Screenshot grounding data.

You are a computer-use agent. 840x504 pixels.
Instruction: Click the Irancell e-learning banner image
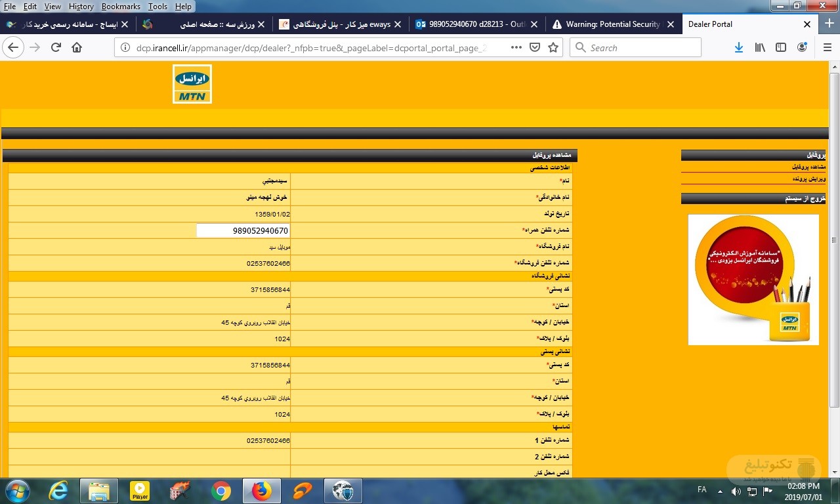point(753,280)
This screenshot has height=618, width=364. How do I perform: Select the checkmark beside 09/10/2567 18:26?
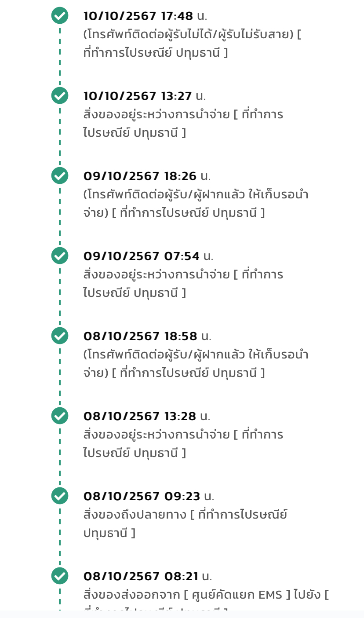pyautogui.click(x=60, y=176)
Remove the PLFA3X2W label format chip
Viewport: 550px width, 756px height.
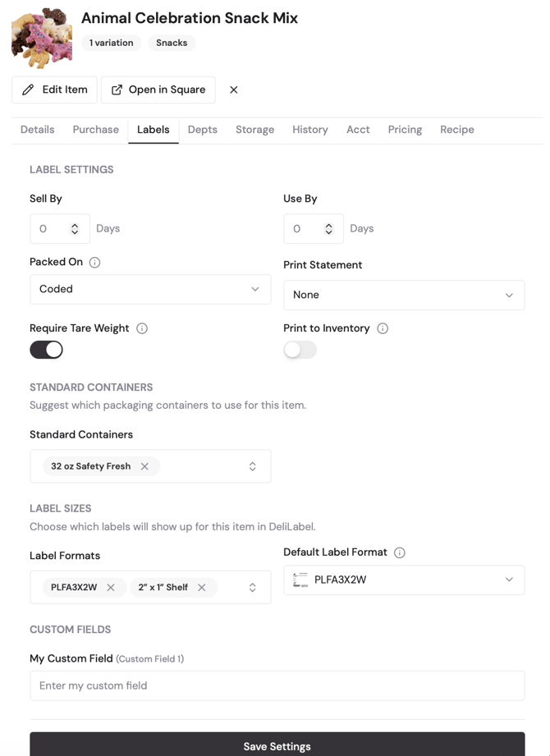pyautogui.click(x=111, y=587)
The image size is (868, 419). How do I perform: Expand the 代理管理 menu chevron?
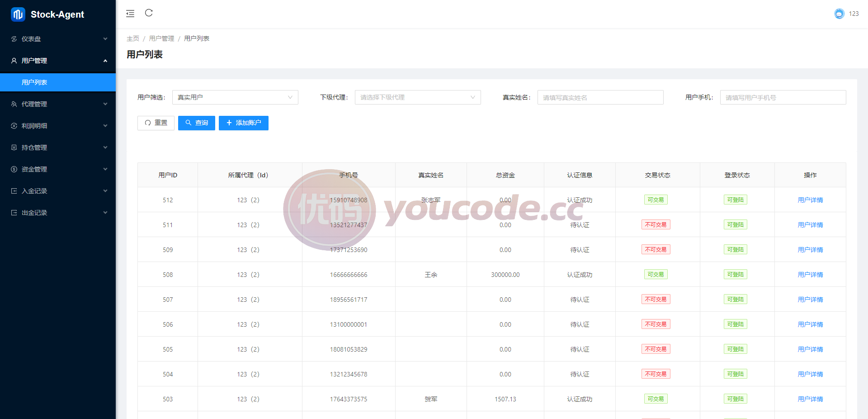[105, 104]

WHAT THE EXERCISE ASKS. Only one thing is wanted here, an exact copy of the lines from the first line above through the line containing "Remove the PLFA3X2W label format chip", minus any picture.

ANSWER FOR THIS EXERCISE.
You are a computer-use agent. 840x504 pixels.
Instruction: Click the Irancell e-learning banner image
point(753,280)
This screenshot has height=618, width=364. How do I perform: Select the checkmark beside 09/10/2567 18:26?
pyautogui.click(x=60, y=176)
Remove the PLFA3X2W label format chip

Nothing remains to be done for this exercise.